Discount her at your own peril, however. She recently posted on Instagram that she ran a “practice PR.” “Training has been coming together nicely and I’m excited for USAs next week!”


View this post on Instagram


A post shared by Courtney Frerichs (@courtneyfrerichs)

Ok. That’s game, set, match for me. There’s your team.

Now if one of the Big 3 is off their game — and that’s certainly possible for Coburn and Frerichs (I’d be stunned if Wayment doesn’t make the team), there are a number of worthy candidates for Team USA. Former Colorado runner Madison Boreman, who was 4th at NCAAs last year and 9th at USAs, is having a great first year as a pro, having lowered her pb from 9:33.02 to 9:22.99. Considering Colorado grads’ success in the women’s steeple (Coburn, Jenny Simpson, Shalaya Kipp, and Val Constien have all made the Olympics in this event), it would be foolish to discount her.

Former Arkansas star Krissy Gear is also really blossoming in the steeple as a first-year pro for HOKA NAZ Elite. Primarily a miler/1500 runner in college (2nd in 2021 NCAA indoor mile), Gear lowered her pb from 9:38 to 9:23 in her only steeple this year, and she beat Wayment in that race.

Identical twin Olivia Markezich of Notre Dame (9:25.03 pb) enters USAs as the NCAA champ. She’s been fantastic all of 2023 as she was 2nd in the flat 3000 at NCAA indoors behind Katelyn Tuohy.

Colleen Quigley, the 2015 NCAA champ and 2016 Olympian, has not run a US steeple final since making the team in 2019, but she has found a little bit of health at age 30 and ran 9:32.48 in her only steeple this year. She’s also run 4:10.59 in the 1500. Quigley gets some grief on the messageboard for her interests outside of running but she is TOUGH and should not be discounted.

Rojo Prediction: While I know all streaks eventually have to come to an end, I don’t think 2023 is the year Coburn is unseated.

1) Coburn 2) Wayment 3) Frerichs

PS. The Worlds standard is 9:23.00 but USATF is letting people chase until July 30 this year and many would get in via world ranking if they don’t have the standard.

Men’s Steeple: Who Will Take Advantage of Jager and Bor’s Absence?

For the first time since 2011, the US men’s steeplechase title this year will not be won by either Evan Jager (7 straight between 2012 and 2018) or Hillary Bor (3 straight — 2019, 2021, 2022) as both men are injured and not entered in the meet. It’s a shame they aren’t healthy as Jager had a resurgence last year and ended up 6th at Worlds while Bor, who was 8th at Worlds last year, ran 8:11 in Rabat earlier this year despite falling.

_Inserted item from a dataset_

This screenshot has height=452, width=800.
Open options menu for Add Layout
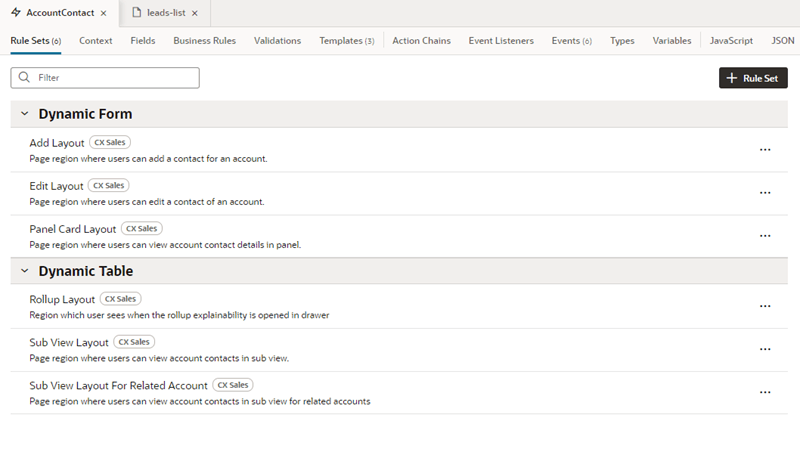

So who makes Team USA in 2023? It likely will be one of the six men entered who have run under 8:25 this year, with only 1.39 seconds separating the top 4.

The 6 Entrants Who Have Broken 8:25 This Year
1 (16) 8:16.23 Duncan Hamilton USA 14 Jul 00 1h2 West Sacramento CA 26 May
2 (17) 8:16.27 Anthony Rotich USA 20 Oct 90 174/60 9 Paris 9 Jun
3 (22) 8:17.47 Isaac Updike USA 21 Mar 92 180/64 2 Nice 17 Jun
4 (24) 8:17.62 Kenneth Rooks USA 21 Oct 99 1 Walnut CA 6 May
5 (39) 8:22.25 Mason Ferlic USA 5 Aug 93 188/68 1 Nashville TN 2 Jun
6 (42) 8:22.97 Benard Keter USA 25 May 92 1 Gresham OR 3 Jun

(None of those guys have the 8:15.00 Worlds standard but five of them would get in based on world ranking as of now and Rooks almost certainly will if he finishes in the top three at USAs).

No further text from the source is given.